WRITTEN PROBLEM – Reproduce the items from the line containing "Car Speakers Forum (1167, 477)" down to the line containing "Loudspeakers (233, 88)", including both of those lines, without changing a character.

RECORDS TO USE –
╭──

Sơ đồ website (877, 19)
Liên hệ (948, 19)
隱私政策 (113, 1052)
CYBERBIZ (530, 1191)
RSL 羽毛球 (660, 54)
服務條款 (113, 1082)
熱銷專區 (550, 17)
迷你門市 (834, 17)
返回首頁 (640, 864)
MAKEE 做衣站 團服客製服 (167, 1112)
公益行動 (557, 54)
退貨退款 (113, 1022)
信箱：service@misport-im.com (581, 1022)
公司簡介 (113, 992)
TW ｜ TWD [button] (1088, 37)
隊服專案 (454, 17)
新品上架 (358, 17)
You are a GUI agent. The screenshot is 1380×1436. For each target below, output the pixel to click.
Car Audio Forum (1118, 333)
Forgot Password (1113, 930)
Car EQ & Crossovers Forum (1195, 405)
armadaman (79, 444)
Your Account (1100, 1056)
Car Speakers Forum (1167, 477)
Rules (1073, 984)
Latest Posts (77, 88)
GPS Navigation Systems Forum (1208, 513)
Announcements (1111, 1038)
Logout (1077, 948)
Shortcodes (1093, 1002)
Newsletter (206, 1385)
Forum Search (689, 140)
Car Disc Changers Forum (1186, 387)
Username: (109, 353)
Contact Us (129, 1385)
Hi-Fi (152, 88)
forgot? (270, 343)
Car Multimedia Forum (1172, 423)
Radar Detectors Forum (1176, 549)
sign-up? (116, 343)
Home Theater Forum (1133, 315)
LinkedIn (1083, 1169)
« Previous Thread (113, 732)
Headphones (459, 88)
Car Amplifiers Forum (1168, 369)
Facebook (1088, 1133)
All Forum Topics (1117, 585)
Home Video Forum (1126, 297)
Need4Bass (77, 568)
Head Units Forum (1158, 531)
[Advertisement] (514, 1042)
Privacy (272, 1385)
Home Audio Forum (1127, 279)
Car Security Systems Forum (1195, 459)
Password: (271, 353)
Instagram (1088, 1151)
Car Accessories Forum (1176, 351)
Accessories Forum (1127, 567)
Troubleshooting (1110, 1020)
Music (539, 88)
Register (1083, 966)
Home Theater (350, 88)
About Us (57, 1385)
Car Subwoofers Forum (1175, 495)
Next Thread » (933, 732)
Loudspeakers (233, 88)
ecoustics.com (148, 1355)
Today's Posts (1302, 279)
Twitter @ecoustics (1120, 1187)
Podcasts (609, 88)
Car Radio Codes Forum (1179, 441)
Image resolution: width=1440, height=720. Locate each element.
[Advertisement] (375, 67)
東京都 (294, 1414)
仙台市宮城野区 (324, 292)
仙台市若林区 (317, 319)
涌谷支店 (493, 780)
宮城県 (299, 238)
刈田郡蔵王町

╰──

EXERCISE RESULT –
Car Speakers Forum (1167, 477)
Rules (1073, 984)
Latest Posts (77, 88)
GPS Navigation Systems Forum (1208, 513)
Announcements (1111, 1038)
Logout (1077, 948)
Shortcodes (1093, 1002)
Newsletter (206, 1385)
Forum Search (689, 140)
Car Disc Changers Forum (1186, 387)
Username: (109, 353)
Contact Us (129, 1385)
Hi-Fi (152, 88)
forgot? (270, 343)
Car Multimedia Forum (1172, 423)
Radar Detectors Forum (1176, 549)
sign-up? (116, 343)
Home Theater Forum (1133, 315)
LinkedIn (1083, 1169)
« Previous Thread (113, 732)
Headphones (459, 88)
Car Amplifiers Forum (1168, 369)
Facebook (1088, 1133)
All Forum Topics (1117, 585)
Home Video Forum (1126, 297)
Need4Bass (77, 568)
Head Units Forum (1158, 531)
[Advertisement] (514, 1042)
Privacy (272, 1385)
Home Audio Forum (1127, 279)
Car Security Systems Forum (1195, 459)
Password: (271, 353)
Instagram (1088, 1151)
Car Accessories Forum (1176, 351)
Accessories Forum (1127, 567)
Troubleshooting (1110, 1020)
Music (539, 88)
Register (1083, 966)
Home Theater (350, 88)
About Us (57, 1385)
Car Subwoofers Forum (1175, 495)
Next Thread » (933, 732)
Loudspeakers (233, 88)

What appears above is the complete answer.